People living in urban heat islands

More than 80% of the US population lives in cities, and this summer’s heat engulfed most of them at one point or another. Within cities, treeless urban landscapes are almost invariably the hottest areas and are more often home to low-income communities and people of color who have been historically consigned to live there.

These urban heat islands are created when the sun’s heat is absorbed by building materials like concrete and released back into the city environment, elevating both day and nighttime temperatures. In neighborhoods with less tree cover, more heat is absorbed.

One particularly dangerous effect of urban heat islands is the way they elevate nighttime temperatures. Cool nights give our bodies a chance to recover from daytime heat; when we’re deprived of this, especially over a long period of time, our risk of heat illness can increase. Extended heat in cities has also been linked to increased violence. With climate change, nights are warming faster than days.

With more extreme heat turning our cities into ovens, we should be racing to cool them—starting with the low-income and historically under-resourced neighborhoods where the heat hurts most.

What you can do today:

Encourage your federally elected officials to cosponsor legislation Sen. Sherrod Brown and Rep. Ruben Gallego have introduced in the Senate and House of Representatives respectively, the Excess Urban Heat Mitigation Act (S. 1379/H.R. 2945). This bill creates a grant program through the Department of Housing and Urban Development to provide resources to local governments to help with the effects of excess urban heat such as providing “cool pavements, cool roofs, tree planting and maintenance, green roofs, bus stop covers, cooling centers, and local heat mitigation education efforts.” Tell your electeds, we’re going to need all that and more!

And many others…

Extreme heat makes hard lives harder.

People with chronic medical conditions can face heightened risks amid heat waves. For example, the added cardiovascular strain of cooling the body can increase heart disease risks.

Those living with obesity tend to retain more body heat and can struggle more than others to stay cool.

Some medications, including those taken to treat many mental illnesses, can make it harder for the body to shed heat. Escaping the heat in a cool location can be harder for people with disabilities or mental illness, as well.

| Given information |

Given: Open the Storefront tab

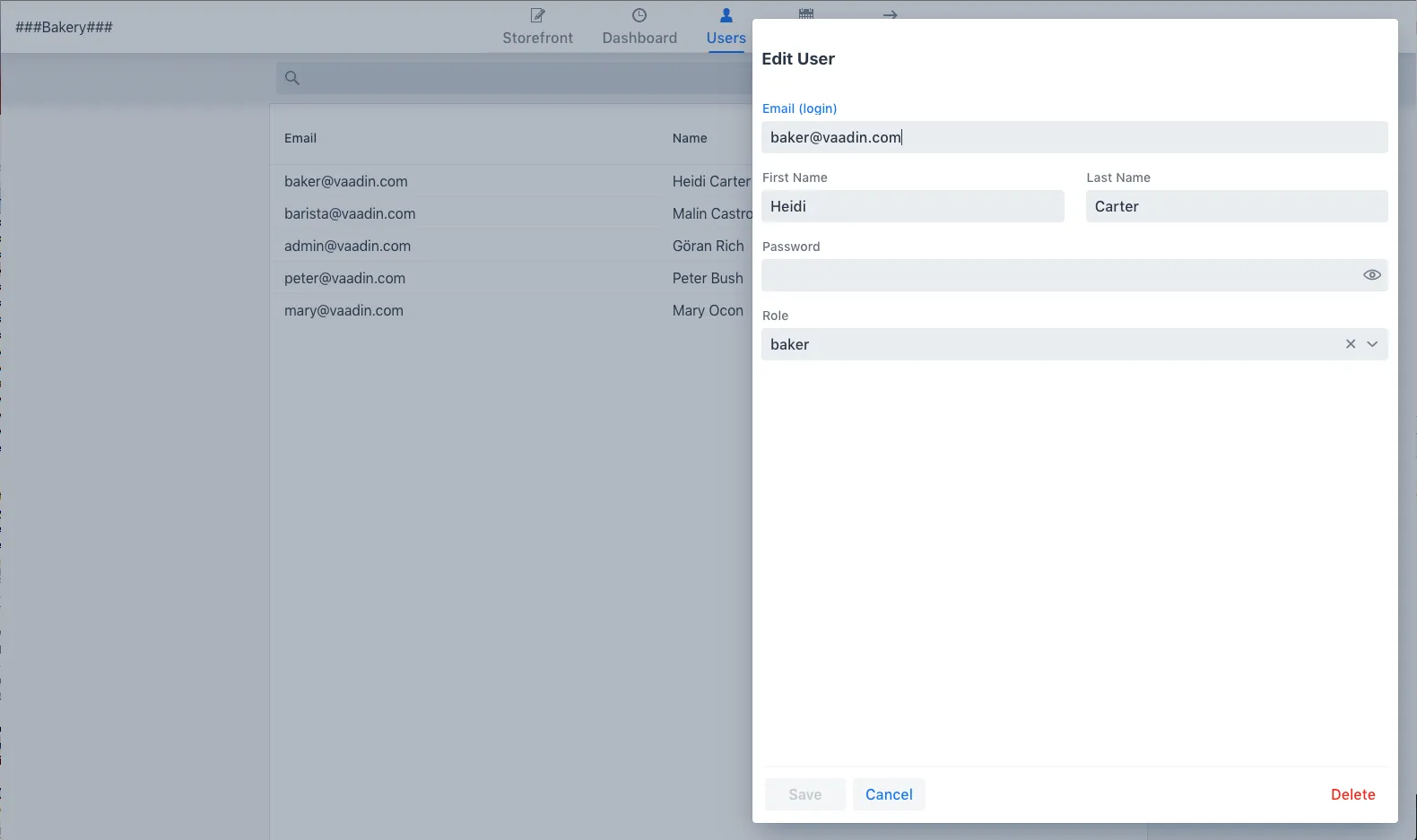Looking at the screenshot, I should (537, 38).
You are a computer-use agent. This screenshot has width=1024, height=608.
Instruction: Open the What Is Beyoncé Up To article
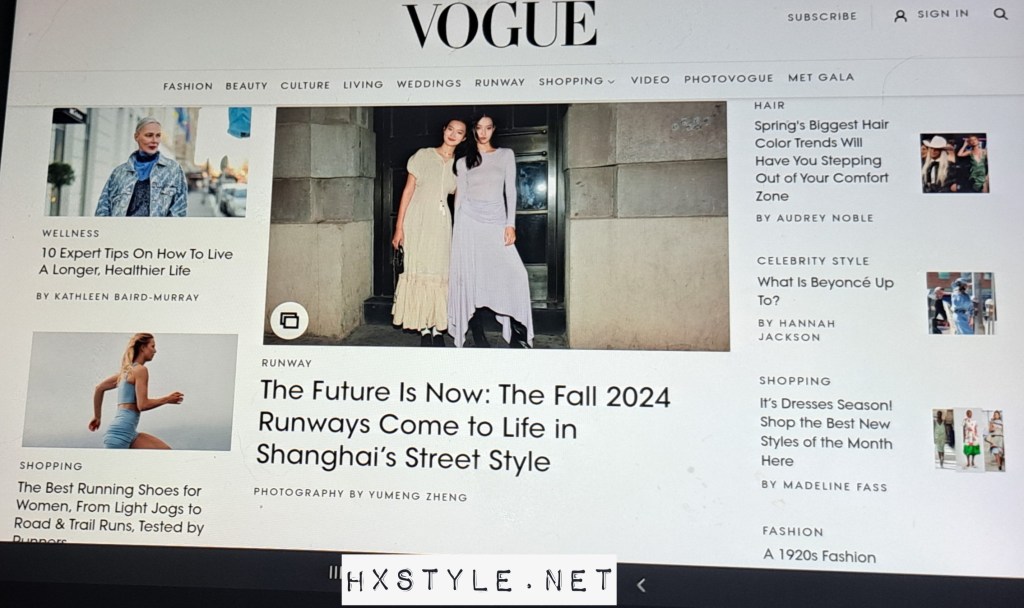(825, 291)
---
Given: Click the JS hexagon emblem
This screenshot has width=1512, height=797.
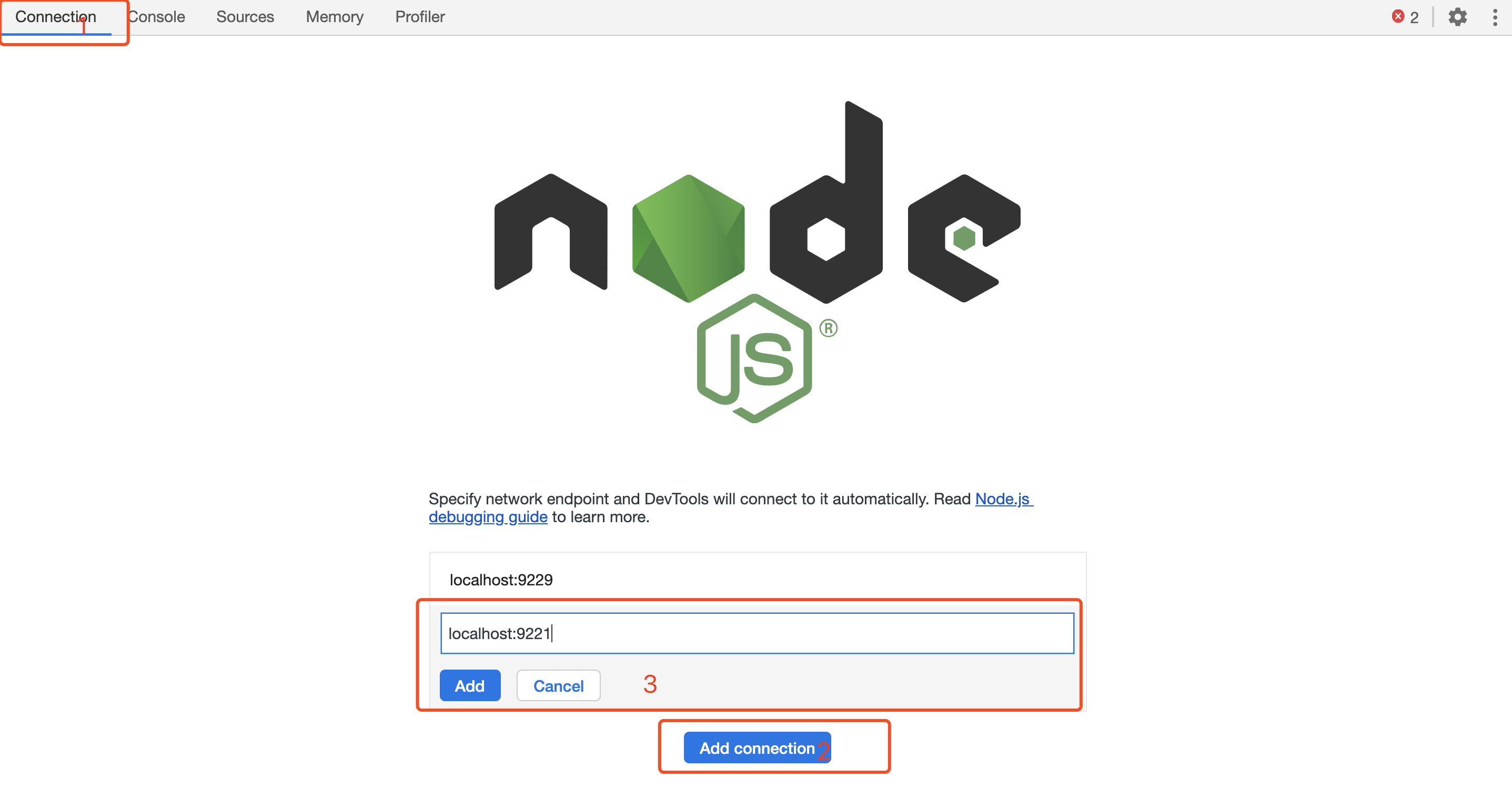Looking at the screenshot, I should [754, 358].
---
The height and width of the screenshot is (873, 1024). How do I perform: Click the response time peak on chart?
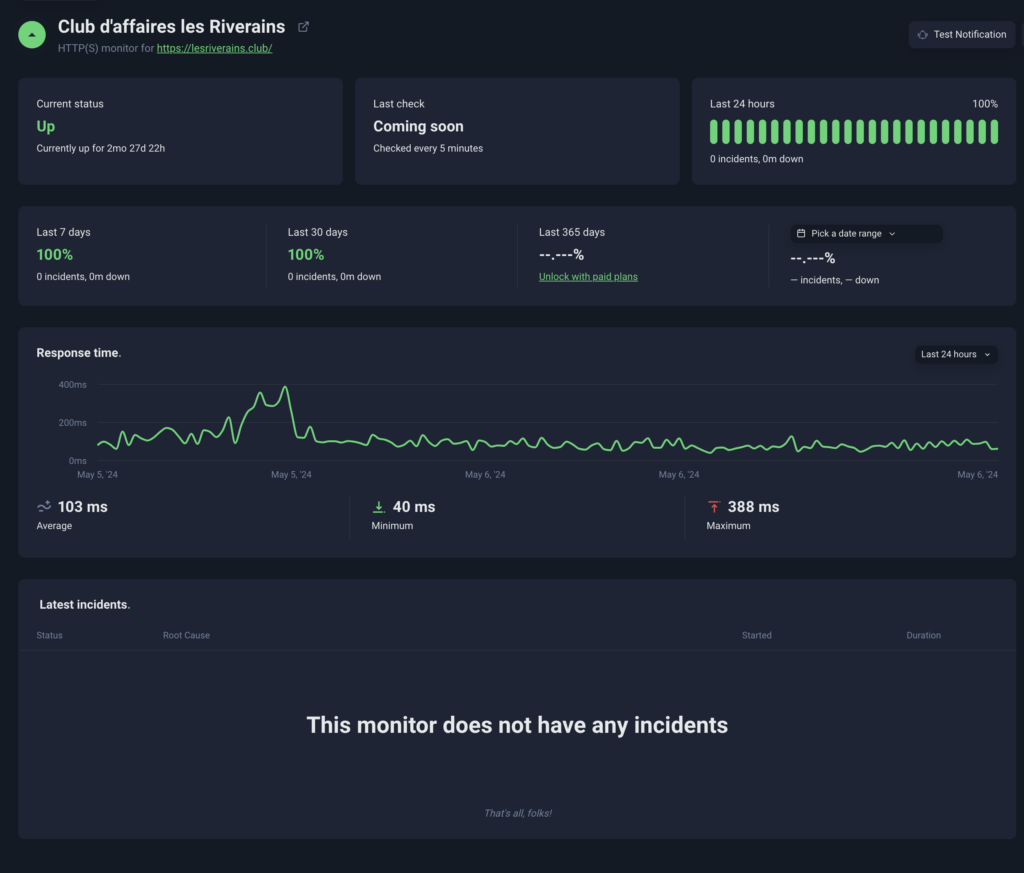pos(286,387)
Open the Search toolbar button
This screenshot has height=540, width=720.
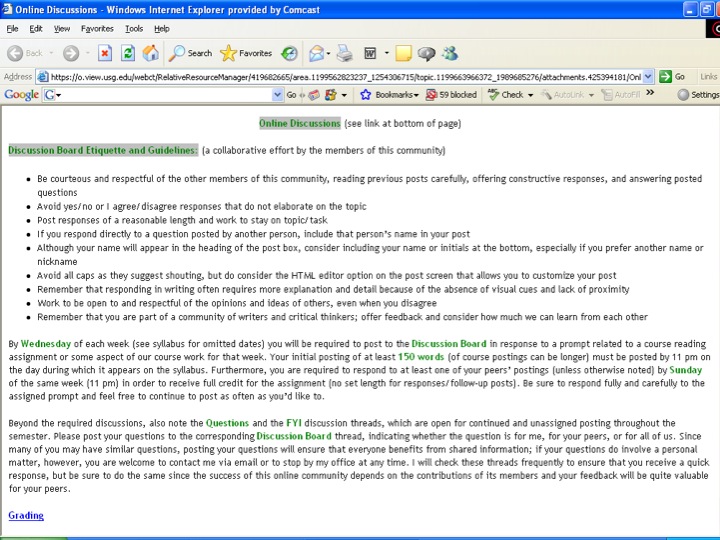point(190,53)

| Apply what you read |
1. Please list every resource that the text on urban heat islands quotes from the Excess Urban Heat Mitigation Act's grant program description.
2. According to the text on urban heat islands, which federal department runs the grant program created by the Excess Urban Heat Mitigation Act?
The lines come from a source separate from the text on urban heat islands.

| Solutions |
1.
- Cool pavements
- Cool roofs
- Tree planting and maintenance
- Green roofs
- Bus stop covers
- Cooling centers
- Local heat mitigation education efforts

2. The Department of Housing and Urban Development.